» **INSTRUKSI 1**: Tulis ulang secara lebih ringkas paragraf dalam kutipan terpilih di bawah yang diawali "Islam tidak hanya sekedar agama", dengan tetap mempertahankan fakta-fakta utamanya.
» **INSTRUKSI 2**: Susun semua baris pada data latihan di bawah sebagai daftar bernomor dan lewati baris yang kosong. Gambar tidak perlu disertakan dalam jawaban.

Tesis Huntington ini banyak menuai kritik. Yang paling utama adalah kritik bahwa benturan peradaban sesungguhnya merupakan refleksi pemikiran barat tentang Islam, yang diidentifikasi sebagai musuh utama barat. Setelah hancurnya Uni Soviet, maka tidak ada lagi ideology lain yang bisa menandingi barat. Kekuatan Sosialisme pun tinggal bertumpu di Cina –sekarang sudah mengadopsi system kapitalisme-- kemudian Korea Utara dan Chili yang secara ekonomis juga sudah hancur pasca kehancuran induk semangnya, Uni Soviet. Oleh karena itu yang dianggap akan menjadi batu sandungan barat dalam proyek-proyek westernisasi dan universalisasi dunia di bawah panji-panji barat khususnya Amerika Serikat adalah Islam. Islam memenuhi syarat untuk menjadi lawan bagi barat.[20]

Islam tidak hanya sekedar agama dengan seperangkat keyakinan terhadap hal-hal gaib dan serangkaian upacara ritualnya, akan tetapi adalah seperangkat pedoman hidup yang kaffah, utuh dan menyeluruh. Secara histories, Islam telah menjadi separngkat pedoman kehidupan yang memiliki pengaruh sangat signifikan. Agama gurun yang tandus hanya dalam waktu singkat telah menjadi agama bagi jutaan umat di dunia. Agama yang semula hanya dipeluk oleh masyarakat selatan dan timur tengah yang terbelakang, namun kenyataannya telah berubah menjadi agama yang menyebar di berbagai Negara, termasuk barat dan juga Asia Timur. Perkembangan yang demikian mencolok merupakan bukti bahwa Islam mamiliki élan vital yang luar biasa untuk menyaingi agama-agama yang telah mapan.

» **DATA LATIHAN**:
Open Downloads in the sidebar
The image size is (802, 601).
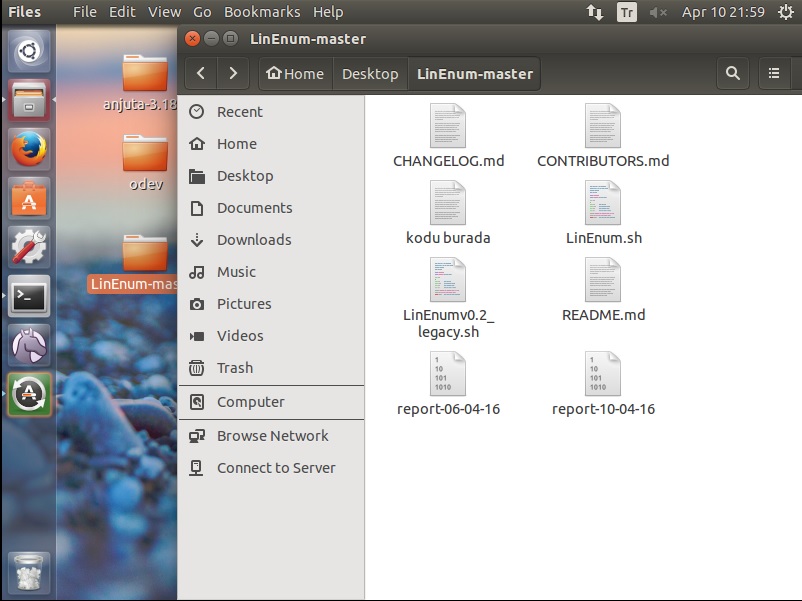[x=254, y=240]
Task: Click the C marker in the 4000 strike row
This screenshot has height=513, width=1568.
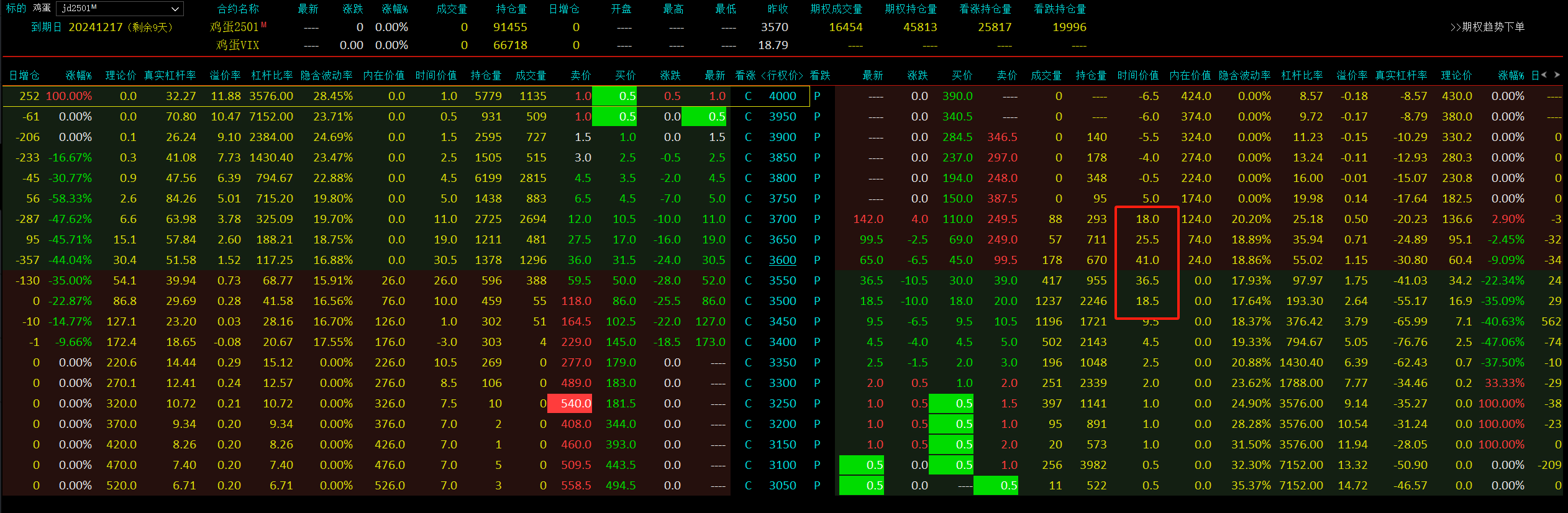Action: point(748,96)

» **JAWABAN BENAR 1**: Islam bukan sekadar agama yang berisi keyakinan pada hal gaib dan rangkaian ritual. Islam adalah pedoman hidup yang utuh dan menyeluruh. Dalam sejarah, pedoman ini berpengaruh sangat besar. Agama yang lahir di gurun tandus itu dalam waktu singkat dianut jutaan umat. Semula Islam hanya dipeluk masyarakat selatan dan Timur Tengah, tetapi kini telah menyebar ke berbagai negara, termasuk Barat dan Asia Timur. Perkembangan yang mencolok ini membuktikan bahwa Islam memiliki élan vital luar biasa untuk menyaingi agama-agama yang sudah mapan.

» **JAWABAN BENAR 2**:
1. Open Downloads in the sidebar
2. The image size is (802, 601).
3. [x=254, y=240]
4. Task: Click the C marker in the 4000 strike row
5. This screenshot has height=513, width=1568.
6. Action: point(748,96)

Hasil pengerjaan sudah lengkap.